ANZAC Day 2014: New Zealand Labour Vows Pension to All Veterans; PM John Key Questions Timing
By Reissa Su | April 24, 2014 5:43 PM EST
New Zealand Labour has promised to give all war veterans pension. Labour Leader David Cunliffe announced at Avondale Returned and Services Association in Auckland that the party will adopt a recommendation by the Law Commission to make veterans eligible for veteran's pension.
Catherine (L), the Duchess of Cambridge, reacts as she greets war veterans after laying a wreath with her husband, Britain's Prince William, at the war memorial in Seymour Square
According to the Work and Income Web site, war veterans who are over 65 years old and have a qualifying rate of disablement are entitled to a pension. Veterans under 65 who served in the war but had become injured or disabled will also be considered for the pension.

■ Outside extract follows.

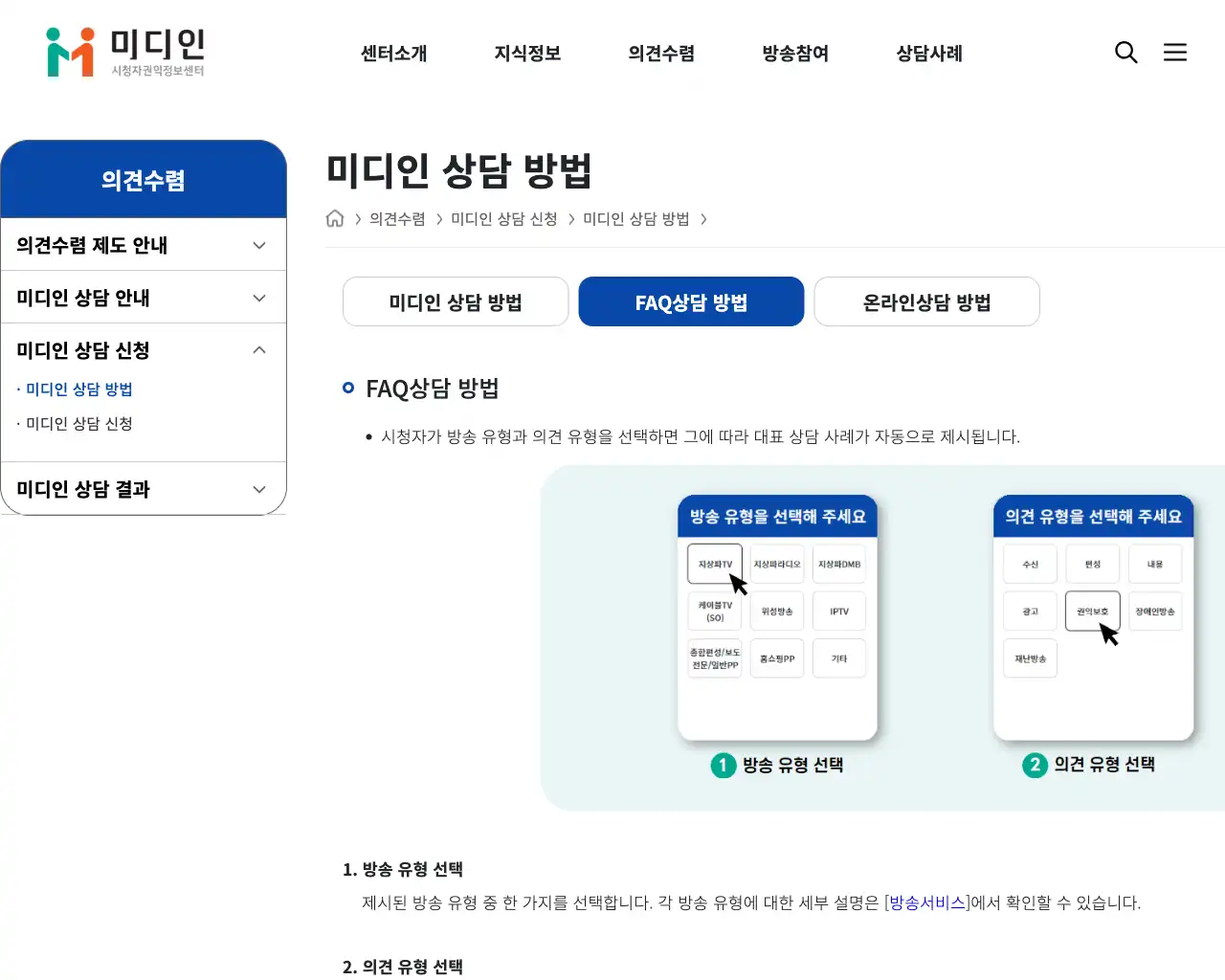
Task: Expand the 미디인 상담 결과 section
Action: click(144, 489)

Cunliffe said the Labour party is planning to lower the requirement to include the significantly disabled and offer pension to returning service personnel. A Law Commission report in 2012 on the War Pensions Act gave 170 recommendations which includes the call to offer veteran's pension to returning military personnel.
While it was never adopted by the New Zealand government, the former veterans' affairs minister Nathan Guy has announced a pension package for veterans worth $60 million across five years.
Cunliffe had criticised the government for not accepting the recommendation and called its move as "cynical." The Labour leader said the veterans don't have time on their side and he believes "now is the time" to give pensions.
According to reports, Prime Minister John Key was critical of Labour's policy on veteran's pension and questioned its timing a day before ANZAC Day.
The prime minister has previously expressed he was "quite keen" in seeking a fourth term in office, but he was afraid that saying it out loud might "jinx" it. Mr Key said he is focused on the upcoming election, but he doesn't want to think too much of it.
Cunliffe's rival said he doesn't want to get ahead of himself just like the "All Blacks" who thought about the World Cup early on.
Mr Key's National Party has only had one former prime minister who served four terms. Keith Holyoake led New Zealand from 1960 to 1972. He also assumed the position for a few months in 1957.
Mr Key thought it was "notoriously difficult" to win three elections consecutively. He said it was not impossible to win a fourth term, but he wanted to be realistic. Mr Key said he and his team face stiff competition from Labour and the Greens.
The New Zealand election will be on Sept 20. According to polls, the race will be close as the National party leads with a slight margin.